##### Material for the task #####

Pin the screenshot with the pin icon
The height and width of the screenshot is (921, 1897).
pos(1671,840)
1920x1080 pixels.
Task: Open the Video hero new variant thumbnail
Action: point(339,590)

#####

Could you write out all the entries exactly as given?

* _Your response_
Pin the screenshot with the pin icon
The height and width of the screenshot is (921, 1897).
pos(1671,840)
1920x1080 pixels.
Task: Open the Video hero new variant thumbnail
Action: point(339,590)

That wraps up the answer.